Fashion isn’t just about shopping or looking at pretty pictures. Whether you’re an aspiring designer, a fashion blogger, or just a fan, these seven books are well worth the read.
For inspiration:Empress of Fashion is a refreshingly honest biography of iconic American fashion editor Diana Vreeland. Even if you don’t recognize the name you will have come across something her work inspired—she helmed Harper’s Bazaar and Vogue before she was the creative consultant of the Costume Institute at the Metropolitan Museum of Art. She may not have always been well liked, but her influence and reach cannot be argued. Stuart’s writing paints a wonderfully human picture of Vreeland, exploring her early life as well as her rise to success. Descriptions of her flaws as well as her innovations paint a well-rounded picture of this legendary editor. Filled with beautiful colour photographs of her work, “Empress of Fashion” is an excellent portrait of an inspiring successful woman.
For gossip and scandal:The Beautiful Fall is a riveting expose of the Paris fashion scene in the 1970s. The focus is on two rival camps—that headed by Karl Lagerfeld, and that headed by Yves Saint Laurent. The two former friends had a rivalry made all the more dramatic and salacious by the culture of glamour and excess in the fashion world during this era.

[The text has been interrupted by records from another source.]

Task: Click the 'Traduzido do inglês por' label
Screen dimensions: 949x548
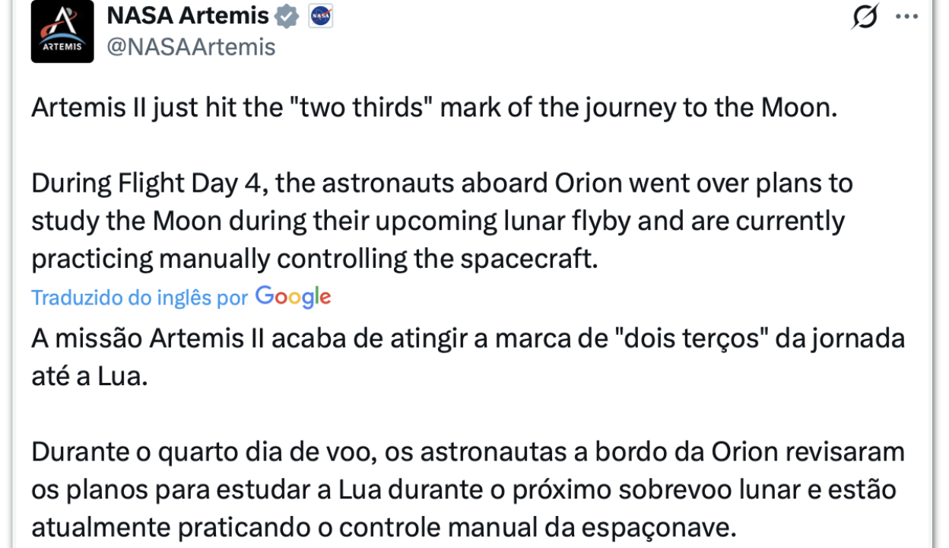Action: pyautogui.click(x=140, y=298)
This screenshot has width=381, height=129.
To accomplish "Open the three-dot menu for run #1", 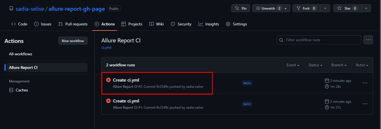I will pyautogui.click(x=365, y=104).
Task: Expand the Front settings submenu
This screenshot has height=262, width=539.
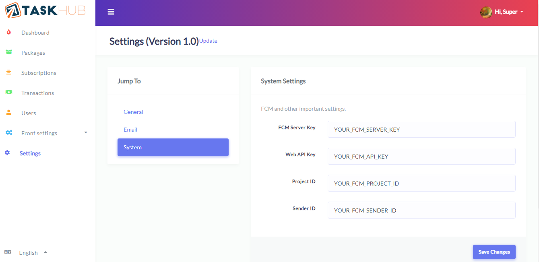Action: [x=85, y=133]
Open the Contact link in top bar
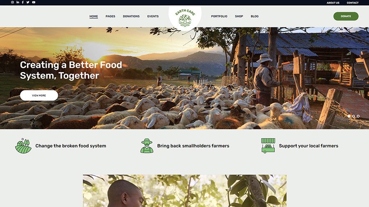Viewport: 369px width, 207px height. [353, 3]
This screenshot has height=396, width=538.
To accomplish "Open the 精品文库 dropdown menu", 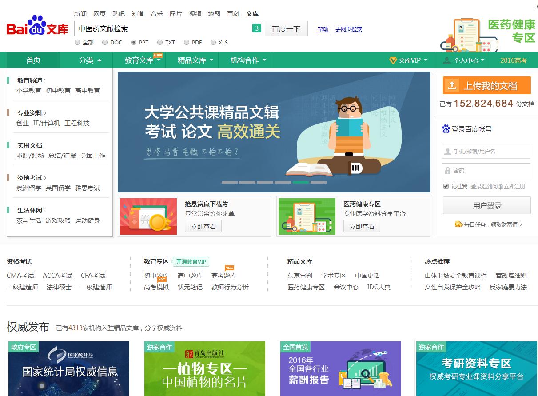I will [x=195, y=60].
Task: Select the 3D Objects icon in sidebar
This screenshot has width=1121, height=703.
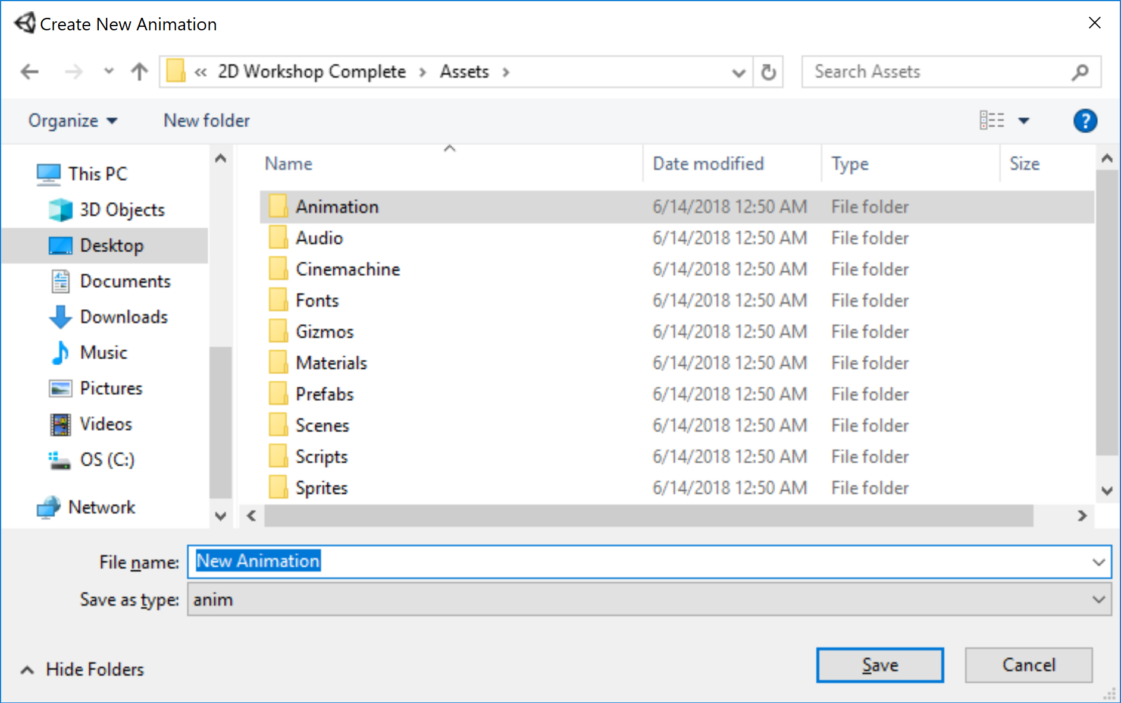Action: coord(60,210)
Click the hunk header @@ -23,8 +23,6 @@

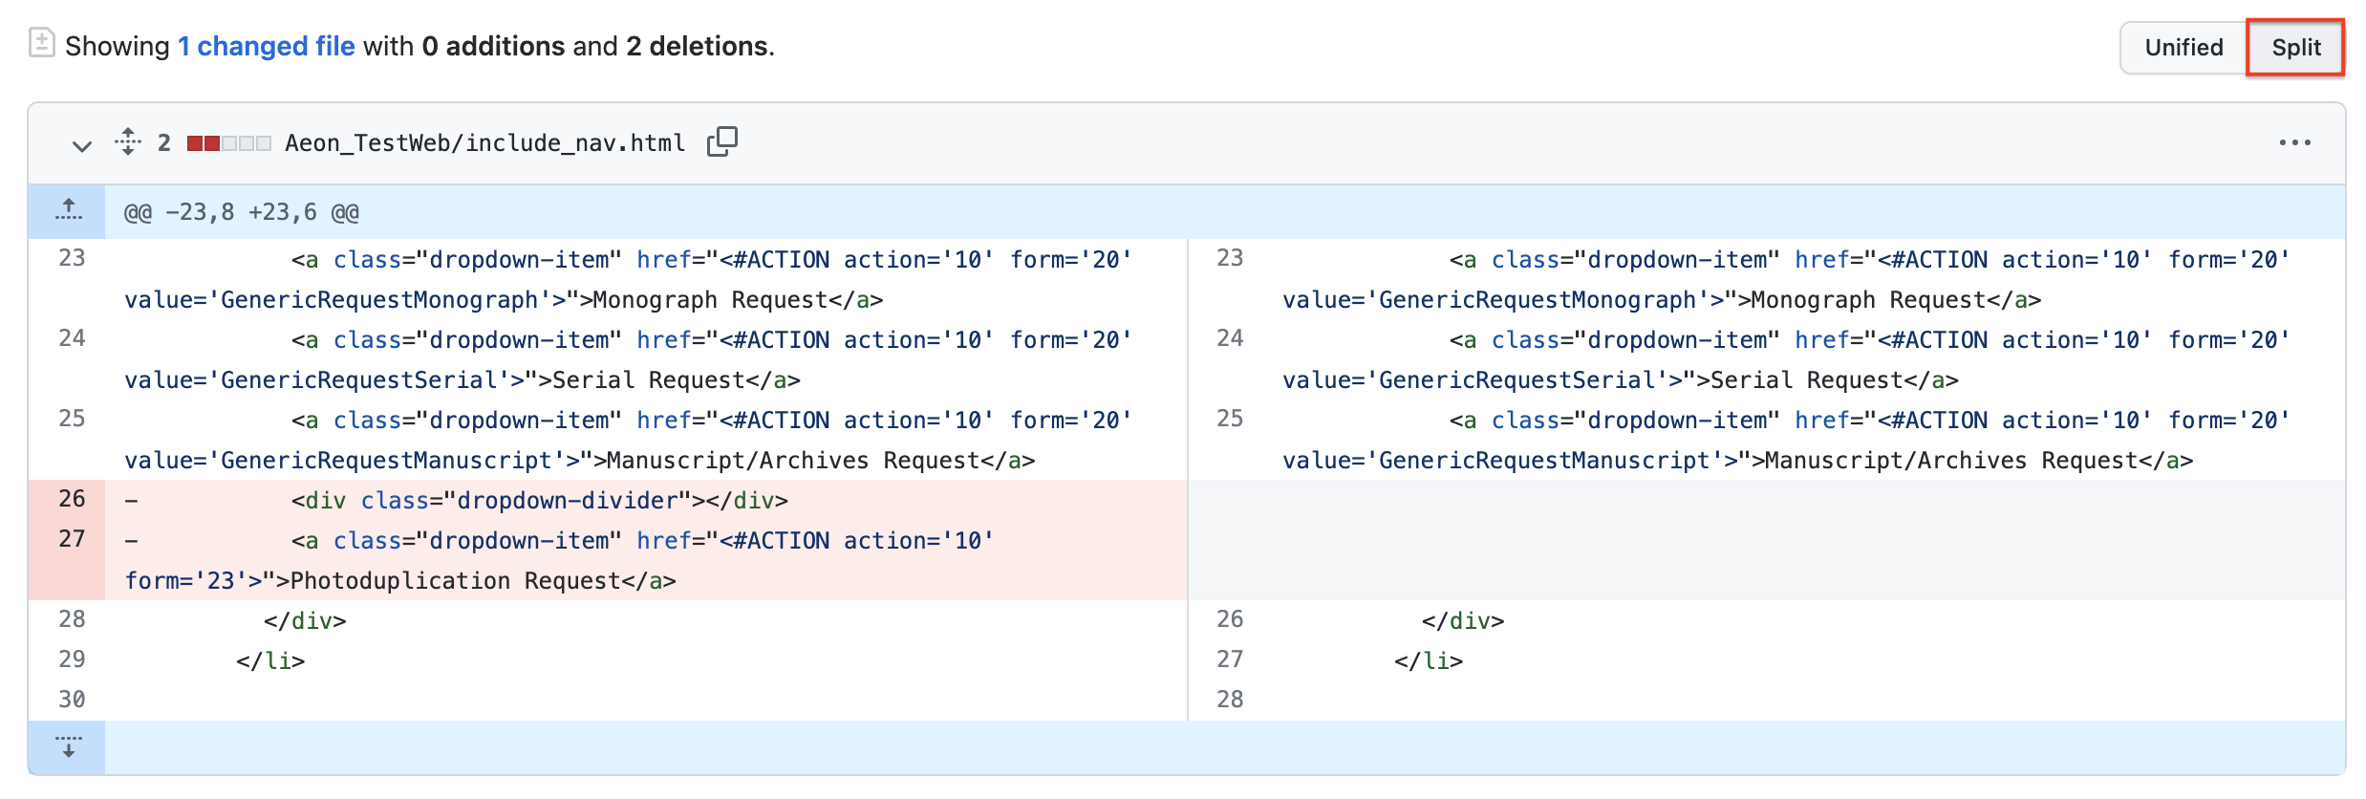(x=242, y=212)
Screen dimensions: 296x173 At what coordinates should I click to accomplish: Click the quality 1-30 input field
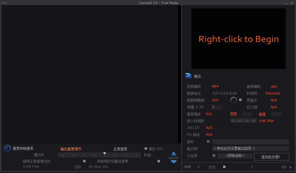216,107
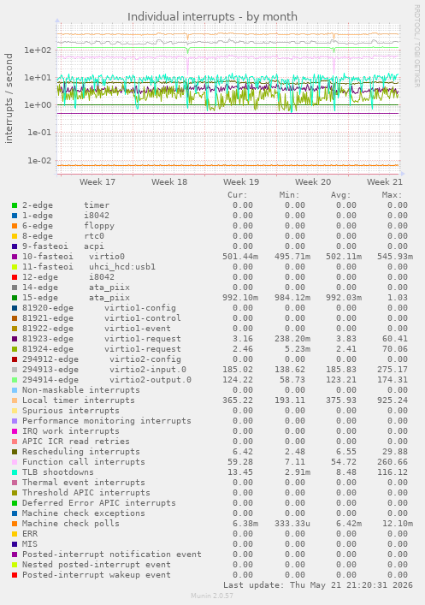Screen dimensions: 425x605
Task: Click the 81924-edge virtio1-request legend entry
Action: [x=102, y=349]
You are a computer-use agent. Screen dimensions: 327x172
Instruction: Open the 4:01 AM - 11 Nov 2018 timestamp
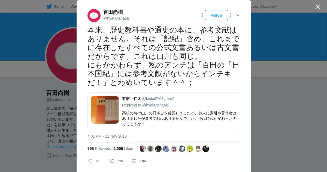107,136
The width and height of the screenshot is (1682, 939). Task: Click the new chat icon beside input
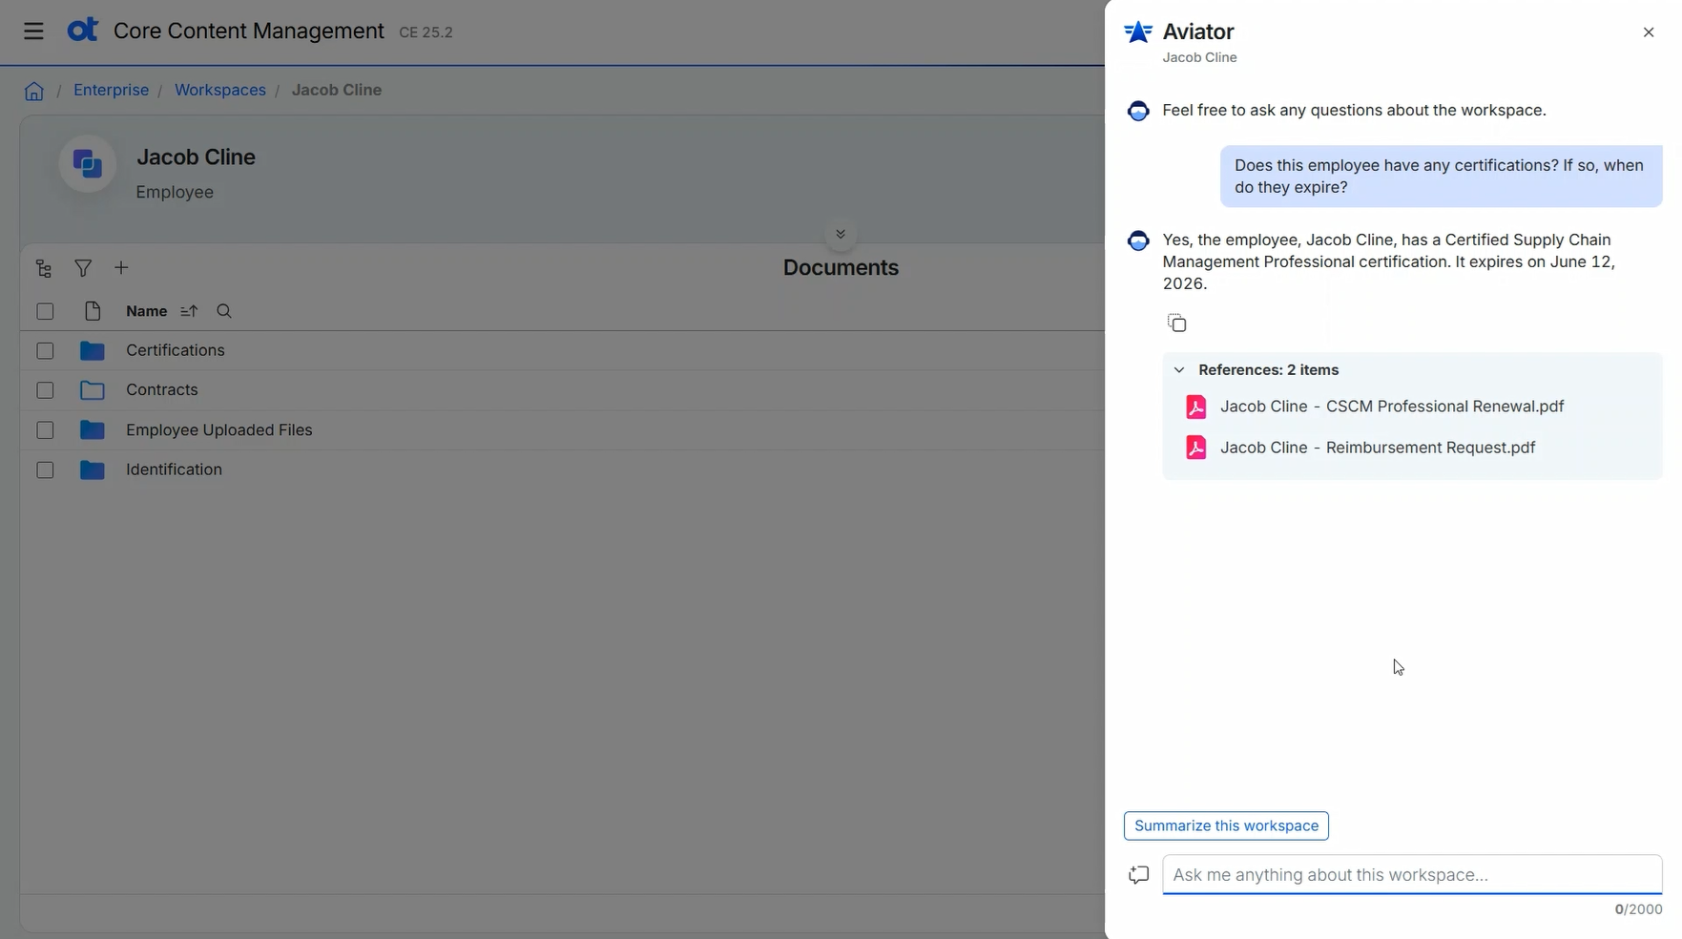(x=1138, y=875)
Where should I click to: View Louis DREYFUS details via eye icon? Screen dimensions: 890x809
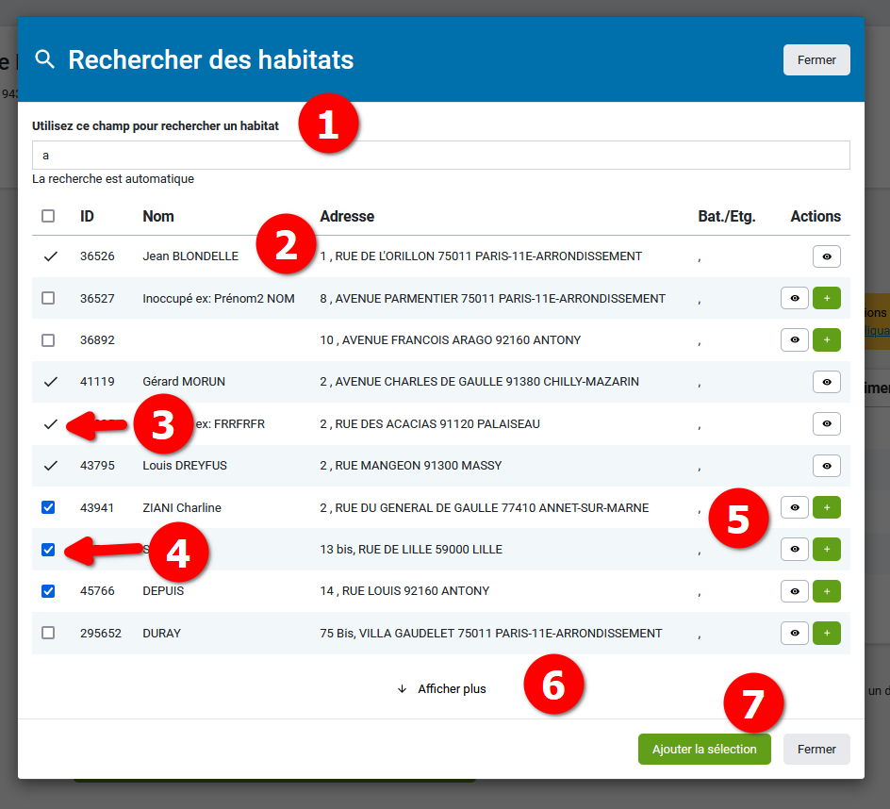tap(827, 465)
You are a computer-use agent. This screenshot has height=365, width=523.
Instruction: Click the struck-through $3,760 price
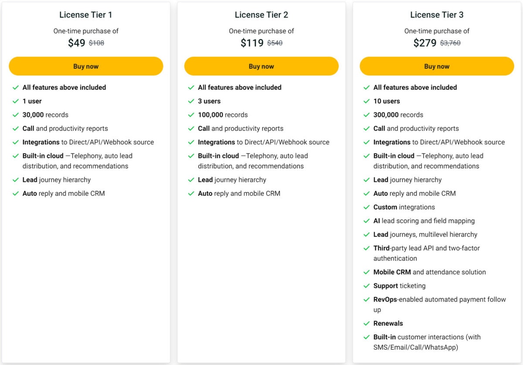pos(450,43)
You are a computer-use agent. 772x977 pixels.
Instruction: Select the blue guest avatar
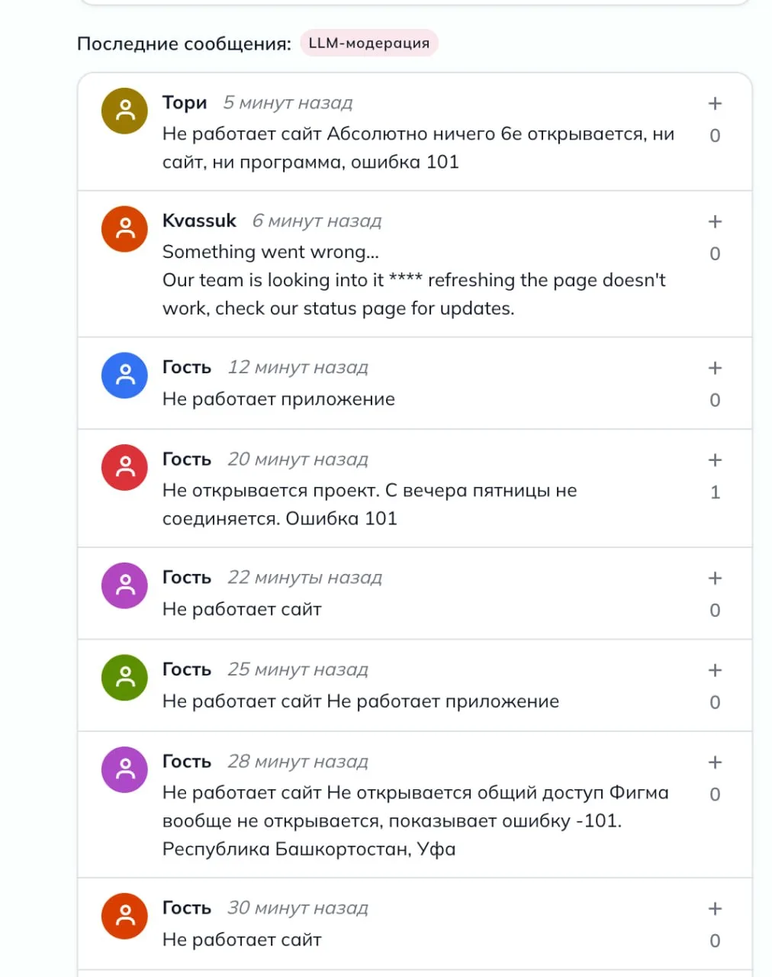(x=124, y=376)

The book is extensively researched but never dull, weaving a mesmerizing narrative through interviews and scandalous detail. While obviously the focus is on fashion and the rival camps, the book provides a glimpse into the importance of the era and socio-cultural events of the time.
For the academics:
While this is a more serious and educational read, if you’re interested in Renaissance history, this book is for you. Renaissance Clothing and the Materials of Memory discusses fashion innovations and how the making and transmission of fabrics and clothing was central to European culture in the sixteenth century. Many topics are discussed in depth in this book, including the function and value of clothing, the division of classes, the meaning of materials, clothing’s relation to gender and gendered activities, and clothing in the theatre. The book is richly illustrated, providing a look at an era not everyone may be familiar with. Fair warning—this book isn’t an easy breezy read. But if you’re an academic or a history lover and you’re up for the challenge, it’s deeply engrossing.
For the Met Gala Fan:
For those of you who eagerly await pictures from the Met Gala every year, this is a fascinating companion piece to the 2016 exhibition and event. Manus x Machina: Fashion in an Age of Technology is written by Andrew Bolton and features photography by Nicholas Alan Cope. It explores the theme of the 2016 exhibition at the Metropolitan Museum of Art’s Costume Institute more in depth than you would get from photographs of celebrities arriving on the gala red carpet. The book discusses the complicated relationship between the artisanal and the technological in fashion, discussing how technology has been used over time in both commercial and high fashion circles. Included are interviews with renowned designers such as Karl Lagerfeld as well as designers on the cutting edge of new innovations in fashion technology. The book also includes exclusive pictures of amazing pieces from the exhibition.
For a casual beach read:
From the author of the very popular (and relatable) Confessions of a Shopaholic series, this standalone fiction is something a little different. The protagonist, Lara, finds herself haunted by the ghost of her great aunt Sadie—as she was as a young woman in the flapper era. Sadie cannot rest in peace without her beloved dragonfly necklace, and Lara finds herself dragged into a series of wacky hijinks and unexpected romance on her quest to find it. While not focused on the fashion industry, Sadie’s love of 1920s fashion and accessories inspires Lara and becomes part of an ode to finding yourself, having fun, and taking risks—including in fashion. This cute, funny, light read is perfect for poolside rest and relaxation.
For those looking for something different:
This satirical fiction novel takes a very different approach to the fashion industry in order to make socio-political commentary. Alex Gilvarry tells the story of Boy Hernandez; a Filipino born fashion designer who finds himself detained at Guantanamo Bay as a “fashion terrorist.” During his time there, he modifies his prison jumpsuit and invokes the names and inspiration of several famous fashion designers. Despite the premise, this novel is not a light and fluffy read, and not for the faint of heart. Gilvarry uses the threat and shock of unlawful detention along with Boy’s career as a vehicle for satire and humour. While not for everyone, this is the perfect book if you are looking for something different from the typical fashion read.
For those who want to work in the industry:
The End of Fashion: How Marketing Changed the Clothing Business Forever is an amazing and informative business read, often listed as a “must read” for those who want to get into the contemporary fashion industry. Teri Agins, a reporter for the Wall Street Journal, uses this book to describe and discuss how fashion changed when designers shifted into mass marketing clothes and designing and marketing to mainstream consumers. This novel explores aspects of the industry such as manufacturing, licensing, and image making. While thorough and informative, this book is never dull, and even includes behind the scenes stories about big names like Donna Karan, Ralph Lauren, Tommy Hilfiger, and Isaac Mizrahi.